The blame game happens when one person blames another for something they may or may not have done to escape responsibility or trouble. The dog ate my homework example comes to mind.  It can also apply when blame is put on someone else for the emotion they are feeling. Let’s say you had a long day at work, and you come home to a mess of white synthetic puffs strewn all over the house. Your dog is sitting there wagging its tail as cute as can be with the smoking gun, the remains of a shredded pillow still in its mouth. You explode, yelling at the dog.  


There were multiple reactions you could have had to this situation, and you chose anger. You may have found the situation funny because your fur baby looked so cute, or instead of exploding you may have become only slightly miffed since the dog had been in the house all day. The key to all of this is that you had a choice. Later that evening when you recapped the incident to a friend, you blamed the dog for making you angry. Is that completely true? Sort of. Yes, the dog destroyed the pillow but is it really the dog’s fault that you exploded and are still feeling angry?


As humans we have the ability to experience a complex array of emotions due to our advanced cognitive abilities such as self-awareness and abstract thinking. This allows us to feel multiple emotions at the same time. Anger at the dog as well as guilt because she was left in the house for too long. When we take responsibility for our emotions it grants the opportunity to become more aware of the reason for the emotions. Or said another way, no one can make us feel a certain way, only we can decide how we feel. In this example the destruction and mess made by the dog were definitely a nuisance, but having a long day at work and being tired was probably the true cause of the outburst of anger.

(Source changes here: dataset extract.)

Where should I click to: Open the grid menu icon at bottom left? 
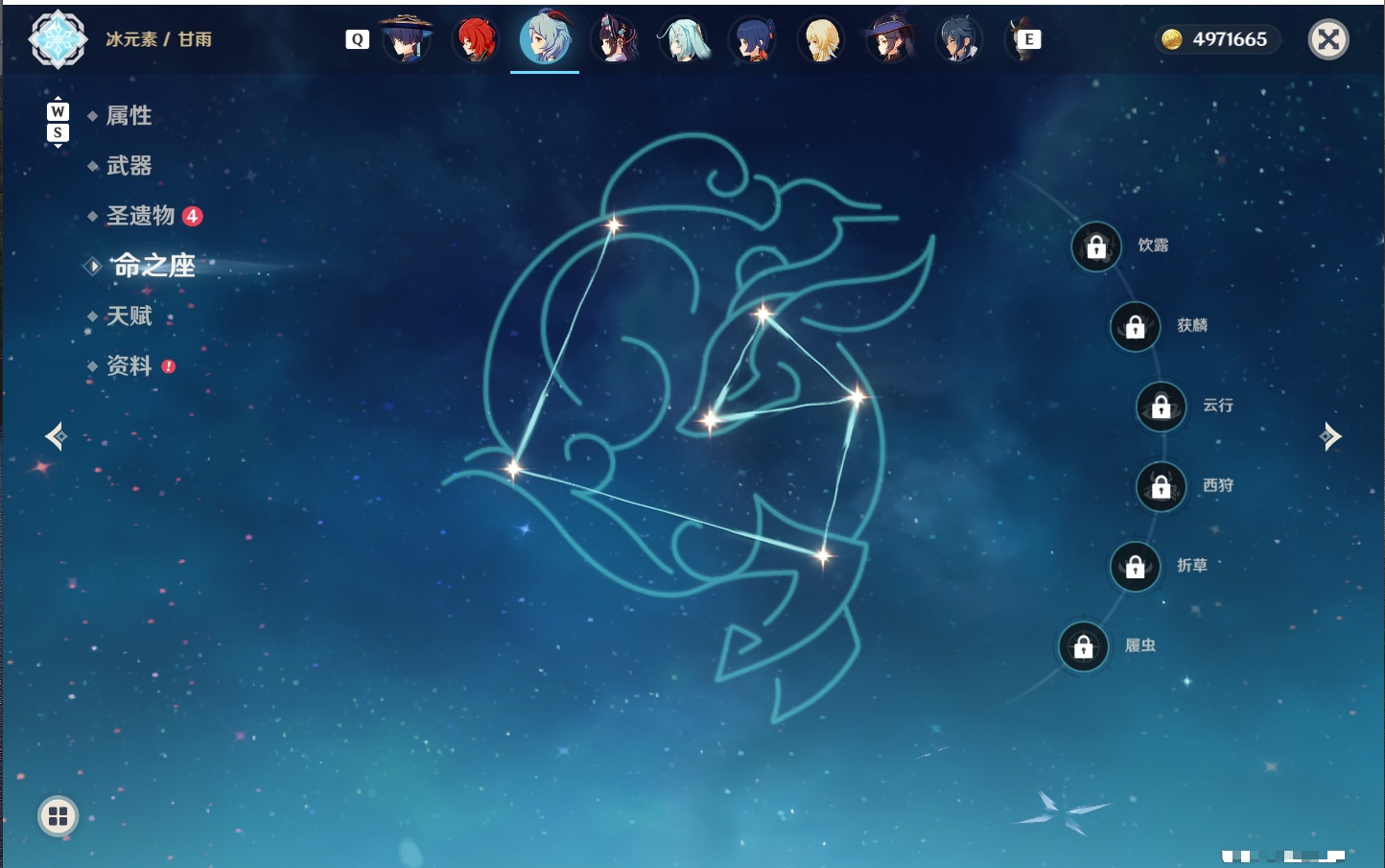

In the end, the blame game is all about how we can deflect responsibility. However, when we take responsibility for our own emotions, we 1) empower ourselves to learn from our mistakes or experiences, 2) develop emotional maturity, and 3) make more thoughtful and deliberate choices.  

Next time you catch yourself blaming someone for how you feel, take a moment to pause and remember: you hold the power to create your own emotions. Breathe, step back, and give yourself the space to really explore what’s driving that feeling. You might be surprised by what you discover as the true source of your emotions.